Den erwähnten Mut wird es in den kommenden Jahren wirklich brauchen, will die ARD im Allgemeinen und der WDR im Speziellen dauerhaft überleben; zu groß ist der Gegenwind für öffentlich-rechtlichen Rundfunk in Politik und Gesellschaft geworden, als dass ein simples "Weiter so" reichen wird, um die Wogen zu glätten. Vernaus Versprechen, mehr in Regionalität und Recherche zu investieren, kann ganz sicher ein Hebel gegen die zunehmende Vertrauenskrise sein.

Ein solcher Hebel, wenn auch wahrscheinlich nur ein kleiner, war im Übrigen auch die Intendanten-Wahl selbst, bei der sich gleich vier Kandidaten einen Wettbewerb um die besten Ideen für den WDR lieferten.
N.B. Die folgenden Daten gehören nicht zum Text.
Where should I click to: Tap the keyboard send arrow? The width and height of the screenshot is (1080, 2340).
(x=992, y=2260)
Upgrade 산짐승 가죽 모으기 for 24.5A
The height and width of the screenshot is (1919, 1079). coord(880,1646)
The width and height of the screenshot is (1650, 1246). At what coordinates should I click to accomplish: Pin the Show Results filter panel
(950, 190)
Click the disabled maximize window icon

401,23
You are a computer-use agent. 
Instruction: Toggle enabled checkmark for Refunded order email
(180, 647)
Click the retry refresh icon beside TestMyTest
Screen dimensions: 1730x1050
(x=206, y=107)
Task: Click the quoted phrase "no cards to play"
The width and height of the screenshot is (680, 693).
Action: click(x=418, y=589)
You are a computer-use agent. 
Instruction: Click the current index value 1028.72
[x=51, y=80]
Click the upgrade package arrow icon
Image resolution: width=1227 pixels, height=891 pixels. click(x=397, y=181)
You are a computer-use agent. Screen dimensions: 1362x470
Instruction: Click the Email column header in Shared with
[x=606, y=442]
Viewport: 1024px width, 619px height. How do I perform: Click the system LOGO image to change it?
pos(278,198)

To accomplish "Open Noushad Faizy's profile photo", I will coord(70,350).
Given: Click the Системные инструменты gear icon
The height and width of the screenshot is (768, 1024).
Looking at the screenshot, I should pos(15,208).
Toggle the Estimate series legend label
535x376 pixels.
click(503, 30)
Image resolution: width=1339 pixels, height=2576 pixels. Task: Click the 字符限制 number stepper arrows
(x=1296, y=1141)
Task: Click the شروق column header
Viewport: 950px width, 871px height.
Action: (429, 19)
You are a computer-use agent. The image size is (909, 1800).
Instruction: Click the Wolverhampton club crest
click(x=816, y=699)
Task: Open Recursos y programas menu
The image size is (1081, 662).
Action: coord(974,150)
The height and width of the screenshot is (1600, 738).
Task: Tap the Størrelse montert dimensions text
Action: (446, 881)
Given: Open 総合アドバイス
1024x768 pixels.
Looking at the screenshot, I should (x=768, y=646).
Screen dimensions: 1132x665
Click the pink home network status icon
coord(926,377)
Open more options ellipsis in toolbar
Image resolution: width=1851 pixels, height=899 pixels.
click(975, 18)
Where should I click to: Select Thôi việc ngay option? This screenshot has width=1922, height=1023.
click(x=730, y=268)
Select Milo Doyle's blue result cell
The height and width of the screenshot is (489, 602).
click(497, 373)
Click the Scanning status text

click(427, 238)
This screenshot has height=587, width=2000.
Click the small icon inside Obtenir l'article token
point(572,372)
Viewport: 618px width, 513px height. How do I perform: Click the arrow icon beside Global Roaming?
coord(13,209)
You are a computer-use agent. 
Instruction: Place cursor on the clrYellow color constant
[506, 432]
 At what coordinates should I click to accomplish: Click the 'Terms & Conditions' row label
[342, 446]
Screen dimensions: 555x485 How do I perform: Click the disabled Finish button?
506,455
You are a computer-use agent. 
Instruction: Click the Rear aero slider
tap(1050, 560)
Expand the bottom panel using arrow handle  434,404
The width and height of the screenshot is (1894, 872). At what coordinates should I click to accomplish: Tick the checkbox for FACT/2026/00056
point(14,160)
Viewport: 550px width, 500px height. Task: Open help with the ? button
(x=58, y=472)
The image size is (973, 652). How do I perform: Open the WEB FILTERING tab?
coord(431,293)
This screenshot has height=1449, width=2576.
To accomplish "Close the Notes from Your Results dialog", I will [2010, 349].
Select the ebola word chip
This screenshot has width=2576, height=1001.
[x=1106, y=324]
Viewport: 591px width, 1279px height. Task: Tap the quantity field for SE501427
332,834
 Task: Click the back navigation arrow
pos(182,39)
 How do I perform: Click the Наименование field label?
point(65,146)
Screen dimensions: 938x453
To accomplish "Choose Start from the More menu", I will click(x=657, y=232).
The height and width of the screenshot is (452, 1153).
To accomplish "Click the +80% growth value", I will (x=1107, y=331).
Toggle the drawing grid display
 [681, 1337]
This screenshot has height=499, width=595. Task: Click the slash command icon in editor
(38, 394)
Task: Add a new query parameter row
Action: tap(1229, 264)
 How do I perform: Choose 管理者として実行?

Beschädigt wurde am Ende keiner von ihnen, vielmehr haben Vernau, Fuhst, Schönenborn und der ebenfalls angetretene ZDF-Journalist Elmar Theveßen dem öffentlich-rechtlichen Rundfunk mit ihren Bewerbungen einen guten Dienst erwiesen. So gesehen waren sie alle Sieger, auch wenn es am Ende Katrin Vernau war, die das größte Vertrauen des Rundfunkrats gewann. Das Vertrauen des Publikums zu gewinnen, wird allerdings gewiss die weitaus schwierigere Aufgabe sein.